_Activity:_ For each line below that contains the word "button", make a copy.
Segment Start: Data extract
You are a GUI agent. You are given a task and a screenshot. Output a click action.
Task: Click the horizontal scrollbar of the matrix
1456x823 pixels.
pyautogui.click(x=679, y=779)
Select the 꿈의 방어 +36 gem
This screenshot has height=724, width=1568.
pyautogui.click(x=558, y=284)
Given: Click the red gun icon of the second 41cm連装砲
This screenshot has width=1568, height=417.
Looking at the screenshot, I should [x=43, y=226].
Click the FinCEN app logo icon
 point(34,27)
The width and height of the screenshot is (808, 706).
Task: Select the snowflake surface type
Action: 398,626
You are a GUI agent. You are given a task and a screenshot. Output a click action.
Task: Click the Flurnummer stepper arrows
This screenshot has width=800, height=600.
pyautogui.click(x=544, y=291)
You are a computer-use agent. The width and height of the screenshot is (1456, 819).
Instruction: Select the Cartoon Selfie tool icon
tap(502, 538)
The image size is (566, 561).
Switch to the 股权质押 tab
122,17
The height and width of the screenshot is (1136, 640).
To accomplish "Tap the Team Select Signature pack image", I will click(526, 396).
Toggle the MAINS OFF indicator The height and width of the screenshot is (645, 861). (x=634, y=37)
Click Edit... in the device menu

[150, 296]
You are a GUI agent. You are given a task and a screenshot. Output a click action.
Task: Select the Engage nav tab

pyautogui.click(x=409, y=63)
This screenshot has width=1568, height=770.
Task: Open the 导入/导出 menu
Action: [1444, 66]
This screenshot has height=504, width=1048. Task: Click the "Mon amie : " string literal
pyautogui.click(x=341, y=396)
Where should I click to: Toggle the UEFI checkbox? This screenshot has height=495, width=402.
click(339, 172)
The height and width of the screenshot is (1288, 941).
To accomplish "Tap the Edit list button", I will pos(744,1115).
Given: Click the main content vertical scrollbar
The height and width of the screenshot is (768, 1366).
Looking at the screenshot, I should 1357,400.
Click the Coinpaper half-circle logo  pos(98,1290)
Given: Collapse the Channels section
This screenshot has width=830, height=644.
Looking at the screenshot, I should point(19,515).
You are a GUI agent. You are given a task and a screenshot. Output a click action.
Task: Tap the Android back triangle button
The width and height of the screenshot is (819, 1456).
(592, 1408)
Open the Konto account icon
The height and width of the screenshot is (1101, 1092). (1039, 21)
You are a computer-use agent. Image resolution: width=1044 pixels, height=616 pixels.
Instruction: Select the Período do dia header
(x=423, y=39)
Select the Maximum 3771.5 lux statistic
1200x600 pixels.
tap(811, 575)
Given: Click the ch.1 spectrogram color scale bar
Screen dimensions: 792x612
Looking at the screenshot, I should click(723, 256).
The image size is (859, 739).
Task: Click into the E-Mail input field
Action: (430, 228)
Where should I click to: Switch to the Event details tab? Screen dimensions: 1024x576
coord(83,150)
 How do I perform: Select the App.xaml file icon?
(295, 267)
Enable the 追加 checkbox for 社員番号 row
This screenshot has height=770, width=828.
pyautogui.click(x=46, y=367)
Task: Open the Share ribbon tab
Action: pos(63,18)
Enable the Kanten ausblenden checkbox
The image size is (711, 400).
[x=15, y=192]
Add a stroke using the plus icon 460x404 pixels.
Segment End: Data extract
_Your response:_
To accomplish "Tap the Edit list button", I will pos(744,1115).
Task: Tap the Android back triangle button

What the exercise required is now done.